## Source passage
A Canadian order for military surveillance aircraft that was expected to go to Boeing Co. is facing a late challenge from home-grown private-jet maker Bombardier Inc., which has summoned nationalism to press its case for a rival model.

Bombardier is pushing the Canadian Department of National Defence to consider an adapted version of its Global 6500 business jet instead of going with up to 16 Boeing P-8A Poseidon multi-mission aircraft to replace the government’s 40-year-old fleet of CP-140 Aurora planes. The problem is that the Bombardier alternative exists only on paper.

Bombardier, which builds jets for billionaires and charter operators, called for an open procurement process as it tries to jumpstart a new defense business. This month, the Montreal-based company announced a collaboration with General Dynamics Corp. to develop military systems on the Global 6500 platform.

“Our government has been led to believe there is undue urgency to purchase now,” Mark Masluch, a Bombardier spokesman, said in an email. “This is simply a fallacy designed to sell an end-of-the-line product. Bombardier is putting forward a modern, next-generation platform, made in Canada by Canadians.”

Boeing is hitting back. The P-8 — itself a modified version of Boeing’s 737 commercial jetliner — has “unmatched” command, control and communications, as well as anti-submarine warfare capabilities, Ted Colbert, chief executive officer of Boeing’s Defense, Space and Security unit, said in an interview.

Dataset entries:
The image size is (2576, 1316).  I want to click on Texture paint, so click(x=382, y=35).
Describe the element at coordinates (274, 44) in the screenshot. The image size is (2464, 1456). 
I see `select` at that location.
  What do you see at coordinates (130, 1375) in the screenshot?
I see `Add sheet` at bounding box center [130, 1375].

## Exercise set
[a] Decide whether each statement below agrees with the article on Canada's surveillance aircraft order, answering yes or no and quoting the deciding words of the article: (i) The aircraft Bombardier proposes has not yet been built. (ii) The CP-140 Aurora planes to be replaced are 20 years old. (iii) The P-8 is derived from a Boeing commercial jetliner.
[b] Carry the article on Canada's surveillance aircraft order forward from its final sentence.

## Exercise responses
[a]
(i) Yes: "The problem is that the Bombardier alternative exists only on paper."
(ii) No: "the government’s 40-year-old fleet of CP-140 Aurora planes"
(iii) Yes: "The P-8 — itself a modified version of Boeing’s 737 commercial jetliner"

[b]
It’s widely used by the US and its allies to monitor submarines and other activity. The aircraft is in service or contracted with eight countries, including the U.K. and Germany.

The 6500 “is not a matched rival,” Colbert said. “The P-8 is the most affordable solution available to Canada because it is truly a non-developmental off-the-shelf solution.”

In an hour-long event in Ottawa on Tuesday, the U.S. planemaker and its suppliers, including CAE Inc., General Electric Co. and Honeywell International Inc., defended the P-8 and extolled the economic benefits for the country. Every P-8 aircraft contains more than $11 million of Canadian content, according to Boeing.

So far, the Canadian government has shown little interest in Bombardier’s proposal. Still, an analysis is underway.

“The government has determined that the P-8A Poseidon is the only currently available aircraft that meets all of the Canadian multi-mission aircraft operational requirements,” it said.

With assistance from Julie Johnsson.